Theiling Online    Sitemap    Conlang Mailing List HQ   

Re: TECH: Re: Summary, web based mailinglist archives

From:taliesin the storyteller <taliesin@...>
Date:Monday, October 25, 1999, 13:40
* Paul.Bennett@xncorp.com (Paul.Bennett@xncorp.com) [991025 14:29]:
> Yes. I was never suggesting REing a "monolithic bag o' bits" (TM). What > I feel it needs is a fairly compute- and space-intensive phase when a > new message (set) is added. Indexes of indexes and all that funky stuff > seems to be the order of the day, as well as a cute little trick that I > call (after the guy who explained it to me) "Julian" Indexes (more on > this is available for the terminally curious, it's not super techie, but > if you've never come across it, it blows your mind at first).

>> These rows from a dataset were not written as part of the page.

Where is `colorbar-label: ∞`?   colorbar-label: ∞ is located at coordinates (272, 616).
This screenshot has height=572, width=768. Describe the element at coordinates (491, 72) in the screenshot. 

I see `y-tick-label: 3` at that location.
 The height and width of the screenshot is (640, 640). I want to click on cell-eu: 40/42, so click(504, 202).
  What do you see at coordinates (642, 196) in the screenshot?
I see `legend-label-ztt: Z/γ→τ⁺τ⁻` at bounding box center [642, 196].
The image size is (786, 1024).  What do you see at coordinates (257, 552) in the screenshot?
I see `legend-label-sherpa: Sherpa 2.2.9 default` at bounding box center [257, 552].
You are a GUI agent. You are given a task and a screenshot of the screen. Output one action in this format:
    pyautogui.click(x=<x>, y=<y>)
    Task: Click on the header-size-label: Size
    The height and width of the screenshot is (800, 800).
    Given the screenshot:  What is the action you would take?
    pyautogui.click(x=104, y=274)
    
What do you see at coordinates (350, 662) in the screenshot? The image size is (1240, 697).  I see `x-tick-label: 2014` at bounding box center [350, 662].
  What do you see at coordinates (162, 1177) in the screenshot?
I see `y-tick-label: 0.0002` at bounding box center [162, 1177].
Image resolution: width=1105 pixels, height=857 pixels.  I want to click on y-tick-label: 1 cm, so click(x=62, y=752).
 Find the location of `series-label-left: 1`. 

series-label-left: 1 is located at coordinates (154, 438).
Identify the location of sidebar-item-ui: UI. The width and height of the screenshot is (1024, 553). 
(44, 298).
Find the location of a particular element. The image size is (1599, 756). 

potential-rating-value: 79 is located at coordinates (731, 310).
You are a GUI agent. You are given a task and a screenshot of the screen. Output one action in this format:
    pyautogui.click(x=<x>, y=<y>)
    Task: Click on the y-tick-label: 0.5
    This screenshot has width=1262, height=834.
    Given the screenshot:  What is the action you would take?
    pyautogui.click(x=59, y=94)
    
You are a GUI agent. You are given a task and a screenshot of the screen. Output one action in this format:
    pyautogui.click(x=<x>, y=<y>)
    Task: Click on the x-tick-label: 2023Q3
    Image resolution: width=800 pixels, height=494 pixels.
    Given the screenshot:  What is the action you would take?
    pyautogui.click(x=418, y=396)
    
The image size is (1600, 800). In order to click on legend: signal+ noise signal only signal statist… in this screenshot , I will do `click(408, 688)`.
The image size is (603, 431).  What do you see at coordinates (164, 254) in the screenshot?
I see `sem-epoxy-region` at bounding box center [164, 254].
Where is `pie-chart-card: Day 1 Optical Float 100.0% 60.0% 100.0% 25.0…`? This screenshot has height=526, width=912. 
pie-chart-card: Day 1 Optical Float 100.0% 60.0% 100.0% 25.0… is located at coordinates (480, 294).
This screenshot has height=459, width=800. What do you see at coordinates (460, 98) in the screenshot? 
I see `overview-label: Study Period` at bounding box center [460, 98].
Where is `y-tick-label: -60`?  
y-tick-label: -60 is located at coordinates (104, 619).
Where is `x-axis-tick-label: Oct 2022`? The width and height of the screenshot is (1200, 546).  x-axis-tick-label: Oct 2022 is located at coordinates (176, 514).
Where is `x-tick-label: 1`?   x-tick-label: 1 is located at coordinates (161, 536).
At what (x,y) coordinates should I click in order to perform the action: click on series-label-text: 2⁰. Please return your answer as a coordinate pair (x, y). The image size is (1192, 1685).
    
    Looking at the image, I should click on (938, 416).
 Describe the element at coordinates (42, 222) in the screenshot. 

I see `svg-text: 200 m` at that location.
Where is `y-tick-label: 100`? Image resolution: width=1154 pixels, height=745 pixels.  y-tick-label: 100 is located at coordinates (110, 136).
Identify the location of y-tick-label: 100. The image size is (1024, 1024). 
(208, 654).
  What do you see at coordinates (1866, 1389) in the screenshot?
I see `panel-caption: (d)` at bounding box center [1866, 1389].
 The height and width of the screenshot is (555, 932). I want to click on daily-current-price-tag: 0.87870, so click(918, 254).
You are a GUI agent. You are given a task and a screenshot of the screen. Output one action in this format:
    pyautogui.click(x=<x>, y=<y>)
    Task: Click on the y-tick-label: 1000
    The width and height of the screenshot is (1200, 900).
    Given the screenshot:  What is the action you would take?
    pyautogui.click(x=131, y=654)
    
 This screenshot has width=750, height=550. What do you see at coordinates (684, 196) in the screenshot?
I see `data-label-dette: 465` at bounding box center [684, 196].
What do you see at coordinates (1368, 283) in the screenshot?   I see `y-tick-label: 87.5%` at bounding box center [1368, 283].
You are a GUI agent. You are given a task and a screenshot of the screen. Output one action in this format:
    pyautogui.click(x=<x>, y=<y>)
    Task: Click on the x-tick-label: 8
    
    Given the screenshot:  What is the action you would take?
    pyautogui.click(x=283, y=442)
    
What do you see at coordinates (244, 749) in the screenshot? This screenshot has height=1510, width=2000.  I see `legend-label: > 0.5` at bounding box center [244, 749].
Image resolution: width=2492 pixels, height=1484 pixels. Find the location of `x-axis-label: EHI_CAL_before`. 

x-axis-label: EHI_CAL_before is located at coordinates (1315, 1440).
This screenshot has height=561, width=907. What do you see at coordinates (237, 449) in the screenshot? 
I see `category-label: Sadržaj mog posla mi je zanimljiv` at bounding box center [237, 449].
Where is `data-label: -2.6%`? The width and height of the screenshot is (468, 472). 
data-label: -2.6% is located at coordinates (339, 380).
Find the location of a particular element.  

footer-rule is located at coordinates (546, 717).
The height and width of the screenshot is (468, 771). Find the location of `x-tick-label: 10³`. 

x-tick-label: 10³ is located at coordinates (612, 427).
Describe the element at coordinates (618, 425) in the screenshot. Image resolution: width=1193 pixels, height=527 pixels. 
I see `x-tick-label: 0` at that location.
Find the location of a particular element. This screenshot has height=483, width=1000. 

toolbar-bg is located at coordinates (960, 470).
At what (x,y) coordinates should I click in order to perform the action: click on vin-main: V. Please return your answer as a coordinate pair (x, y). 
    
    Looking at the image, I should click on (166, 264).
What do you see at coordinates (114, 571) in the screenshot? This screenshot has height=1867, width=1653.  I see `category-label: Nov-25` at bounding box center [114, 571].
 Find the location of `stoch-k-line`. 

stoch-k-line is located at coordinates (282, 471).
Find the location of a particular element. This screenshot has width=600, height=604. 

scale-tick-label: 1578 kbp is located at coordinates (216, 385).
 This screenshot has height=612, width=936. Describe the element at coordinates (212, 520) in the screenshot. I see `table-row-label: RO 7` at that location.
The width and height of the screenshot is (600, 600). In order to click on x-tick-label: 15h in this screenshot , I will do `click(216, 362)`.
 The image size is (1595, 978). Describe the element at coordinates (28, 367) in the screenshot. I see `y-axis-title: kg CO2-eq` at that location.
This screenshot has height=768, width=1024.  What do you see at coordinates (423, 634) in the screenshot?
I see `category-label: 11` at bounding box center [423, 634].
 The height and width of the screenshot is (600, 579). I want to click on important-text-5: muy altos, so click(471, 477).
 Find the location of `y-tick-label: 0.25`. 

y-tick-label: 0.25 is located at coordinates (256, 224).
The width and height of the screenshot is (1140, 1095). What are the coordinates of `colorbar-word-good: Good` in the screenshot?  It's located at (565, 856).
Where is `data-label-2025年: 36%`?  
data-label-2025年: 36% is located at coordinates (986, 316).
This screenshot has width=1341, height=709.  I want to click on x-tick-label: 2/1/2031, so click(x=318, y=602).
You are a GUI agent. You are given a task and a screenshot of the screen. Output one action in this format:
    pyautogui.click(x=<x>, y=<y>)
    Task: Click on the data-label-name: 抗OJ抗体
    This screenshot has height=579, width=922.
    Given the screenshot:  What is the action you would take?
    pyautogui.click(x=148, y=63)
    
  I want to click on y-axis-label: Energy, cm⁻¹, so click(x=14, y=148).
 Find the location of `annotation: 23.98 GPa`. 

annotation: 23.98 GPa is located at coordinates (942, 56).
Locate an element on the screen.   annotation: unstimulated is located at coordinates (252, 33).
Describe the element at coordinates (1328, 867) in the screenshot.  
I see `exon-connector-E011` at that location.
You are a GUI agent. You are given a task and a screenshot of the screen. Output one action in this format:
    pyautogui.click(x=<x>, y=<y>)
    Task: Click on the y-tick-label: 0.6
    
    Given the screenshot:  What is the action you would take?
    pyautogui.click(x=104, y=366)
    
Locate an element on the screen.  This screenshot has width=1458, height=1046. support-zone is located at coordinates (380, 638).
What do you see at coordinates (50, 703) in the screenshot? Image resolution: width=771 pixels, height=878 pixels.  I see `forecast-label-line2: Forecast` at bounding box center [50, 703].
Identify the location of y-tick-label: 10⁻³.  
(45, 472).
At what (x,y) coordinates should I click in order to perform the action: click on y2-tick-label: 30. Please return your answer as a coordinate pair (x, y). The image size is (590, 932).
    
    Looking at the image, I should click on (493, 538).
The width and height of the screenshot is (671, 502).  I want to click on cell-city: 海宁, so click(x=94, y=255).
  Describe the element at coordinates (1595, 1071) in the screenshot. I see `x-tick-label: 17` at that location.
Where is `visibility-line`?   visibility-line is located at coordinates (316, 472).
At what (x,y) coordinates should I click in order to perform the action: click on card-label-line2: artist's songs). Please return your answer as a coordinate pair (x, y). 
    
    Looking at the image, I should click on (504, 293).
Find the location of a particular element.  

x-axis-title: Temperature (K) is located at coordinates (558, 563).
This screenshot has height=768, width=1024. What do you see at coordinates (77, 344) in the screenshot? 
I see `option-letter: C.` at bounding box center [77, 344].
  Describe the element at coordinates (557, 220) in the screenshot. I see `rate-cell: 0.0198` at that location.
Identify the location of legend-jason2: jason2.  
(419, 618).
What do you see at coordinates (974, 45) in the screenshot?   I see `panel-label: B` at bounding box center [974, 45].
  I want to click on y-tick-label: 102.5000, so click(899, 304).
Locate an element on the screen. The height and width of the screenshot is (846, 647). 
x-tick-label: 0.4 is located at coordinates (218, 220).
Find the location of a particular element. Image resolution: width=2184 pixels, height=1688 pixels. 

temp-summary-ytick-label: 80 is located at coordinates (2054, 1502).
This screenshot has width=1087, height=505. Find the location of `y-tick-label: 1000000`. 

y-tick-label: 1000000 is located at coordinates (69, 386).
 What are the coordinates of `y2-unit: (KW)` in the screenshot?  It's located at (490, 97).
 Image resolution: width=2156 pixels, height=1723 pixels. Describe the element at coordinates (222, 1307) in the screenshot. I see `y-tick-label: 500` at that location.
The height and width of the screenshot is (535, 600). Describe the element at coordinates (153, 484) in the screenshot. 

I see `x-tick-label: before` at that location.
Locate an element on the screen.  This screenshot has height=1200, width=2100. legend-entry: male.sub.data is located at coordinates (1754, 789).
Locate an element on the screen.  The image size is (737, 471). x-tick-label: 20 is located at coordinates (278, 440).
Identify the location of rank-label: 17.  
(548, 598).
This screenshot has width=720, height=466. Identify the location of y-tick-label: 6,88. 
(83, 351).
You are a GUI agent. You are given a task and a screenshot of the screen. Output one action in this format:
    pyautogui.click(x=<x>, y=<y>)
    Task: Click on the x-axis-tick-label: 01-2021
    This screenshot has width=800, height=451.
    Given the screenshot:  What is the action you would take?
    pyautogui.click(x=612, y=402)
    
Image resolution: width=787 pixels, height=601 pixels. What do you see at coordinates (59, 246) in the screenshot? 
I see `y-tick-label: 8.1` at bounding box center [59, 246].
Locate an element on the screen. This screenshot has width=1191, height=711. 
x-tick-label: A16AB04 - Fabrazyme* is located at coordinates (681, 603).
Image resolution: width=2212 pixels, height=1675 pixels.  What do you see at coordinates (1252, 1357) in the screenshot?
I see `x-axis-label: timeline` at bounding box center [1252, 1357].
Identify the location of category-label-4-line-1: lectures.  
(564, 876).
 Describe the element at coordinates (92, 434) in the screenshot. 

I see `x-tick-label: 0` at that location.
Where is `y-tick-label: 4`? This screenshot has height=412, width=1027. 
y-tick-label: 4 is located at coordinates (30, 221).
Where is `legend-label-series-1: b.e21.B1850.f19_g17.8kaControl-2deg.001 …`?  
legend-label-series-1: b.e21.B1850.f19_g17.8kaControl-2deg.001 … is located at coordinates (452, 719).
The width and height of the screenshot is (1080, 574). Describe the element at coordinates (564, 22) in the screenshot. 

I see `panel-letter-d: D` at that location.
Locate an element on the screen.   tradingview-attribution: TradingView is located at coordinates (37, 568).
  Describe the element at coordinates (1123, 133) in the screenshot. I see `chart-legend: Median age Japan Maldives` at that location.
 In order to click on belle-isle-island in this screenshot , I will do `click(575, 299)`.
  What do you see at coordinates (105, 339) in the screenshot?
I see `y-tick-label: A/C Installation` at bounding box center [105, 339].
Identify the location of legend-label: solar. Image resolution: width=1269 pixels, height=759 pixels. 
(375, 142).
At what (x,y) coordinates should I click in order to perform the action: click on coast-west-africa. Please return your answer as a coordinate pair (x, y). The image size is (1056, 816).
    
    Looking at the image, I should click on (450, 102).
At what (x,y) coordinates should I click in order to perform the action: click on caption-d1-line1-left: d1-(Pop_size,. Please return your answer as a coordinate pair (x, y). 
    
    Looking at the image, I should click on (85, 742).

Is your 'Julian Indexes' indexing on words, the words pointing to the documents that contain the words? This is called an 'inverted filesystem' in IR, and is precisely -not- what would suit conlang-l, I've already built a simple ir-system ('twas for class), and used one month of conlang-mail (may 98?) as the main dataset. No go. I could write on vector-search and clustering techniques and stemming algorithms too if you like :) <warning>I *am* a perfectionist</warning> tal. -- "Better living through conlanging"